2/9/2007

on speculators:
Filed under: Business, Economics, Energy, Venezuela — nobrainer @ 11:08 am

Last summer, when oil prices were peaking and people were looking for reasons, it was popular to blame speculators. Many a chatroom comment went along the lines of “them speculators is runnin’ up the price of oil!” As you may notice, however, this line of reasoning is used for almost any item any time prices rise.

For example, Venezuela is blaming food supply shortages not on their own price control policies and central banking failures but on “unscrupulous speculators.”

Some local commentators in Charlottesville blame an increase in housing costs on house flippers.

Speculating is rooted in finding market mispricing and using that knowledge to profit. Hopefully. That’s it in a nutshell.

What people so often forget is that speculators can and do lose money frequently. For example, this guy lost money on Playstation 3 market speculation. He paid more for something than what it is worth. Now he’ll have to sell for whatever he can get, which will probably be less than retail resulting in a very good deal for a couple customers. The same thing will happen with anything when the people who aren’t good at speculating pay too much.

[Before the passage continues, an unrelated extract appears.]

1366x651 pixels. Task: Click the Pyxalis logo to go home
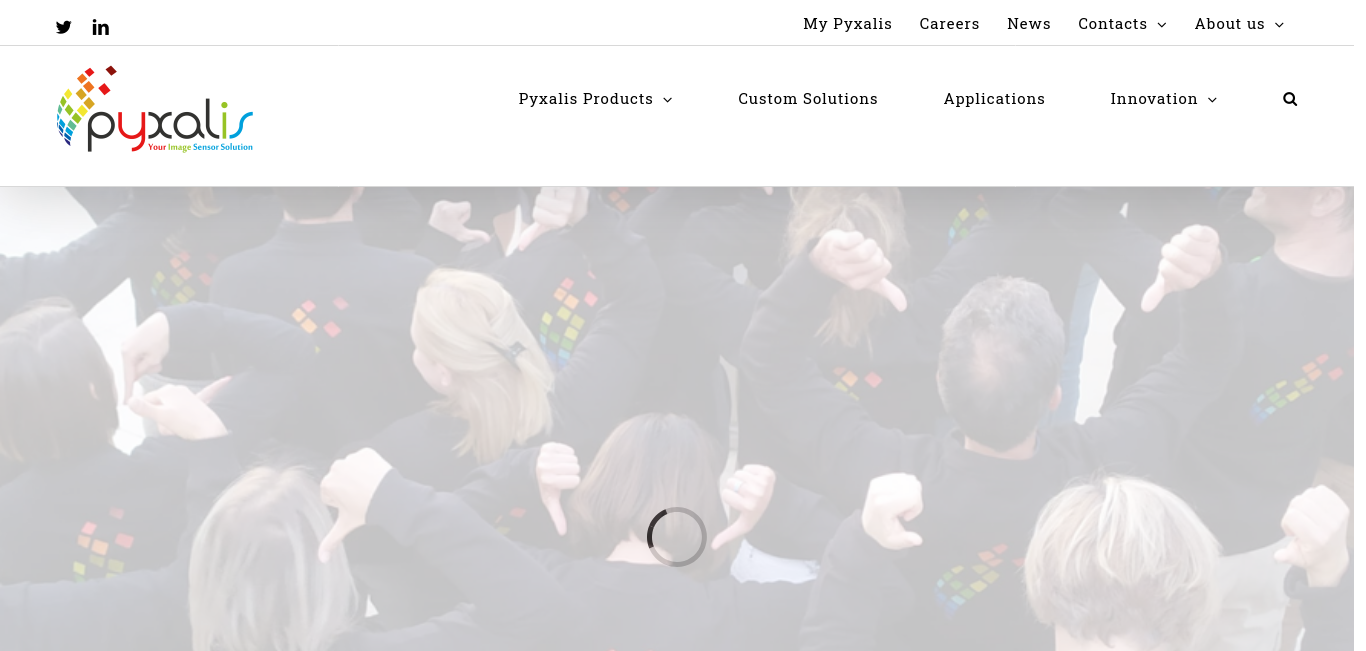pos(155,109)
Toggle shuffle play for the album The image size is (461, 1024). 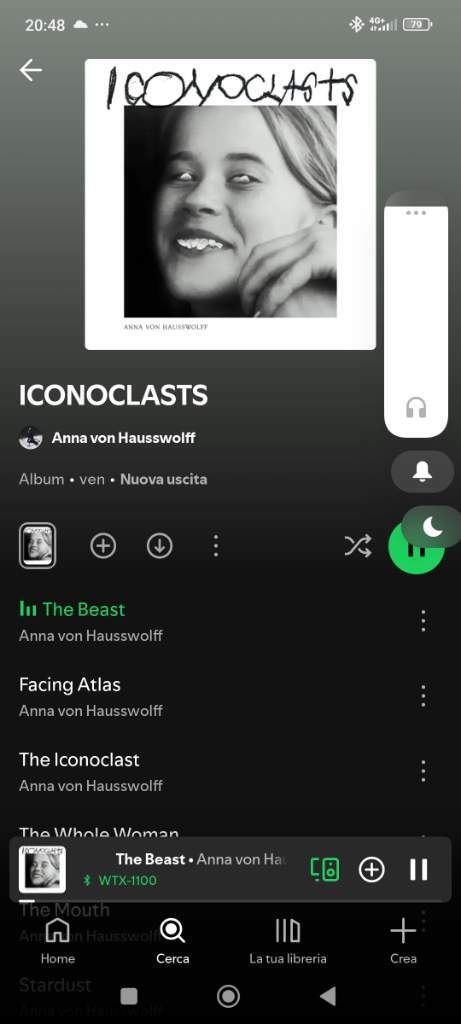[x=358, y=546]
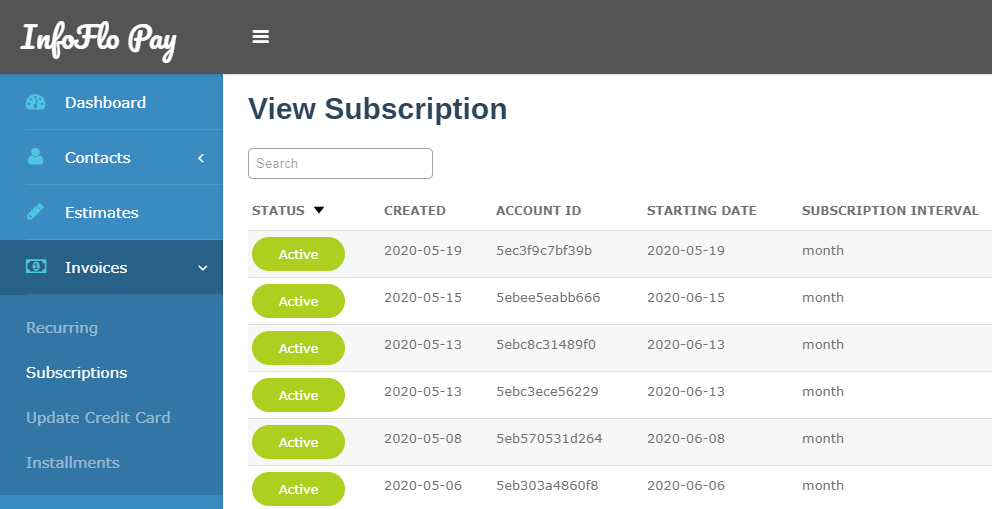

My soon-to-be employer is basically a speculator (more kindly referred to as energy trader or energy arbitrage). The company is very good at what it does and owns a sizable profit share of the markets in which it participates. Within those markets there are maybe 10 companies that consistently turn a profit. For each company making a profit, there are about 5 or 10 more losing money.

The point is that speculators only make money when they’re right.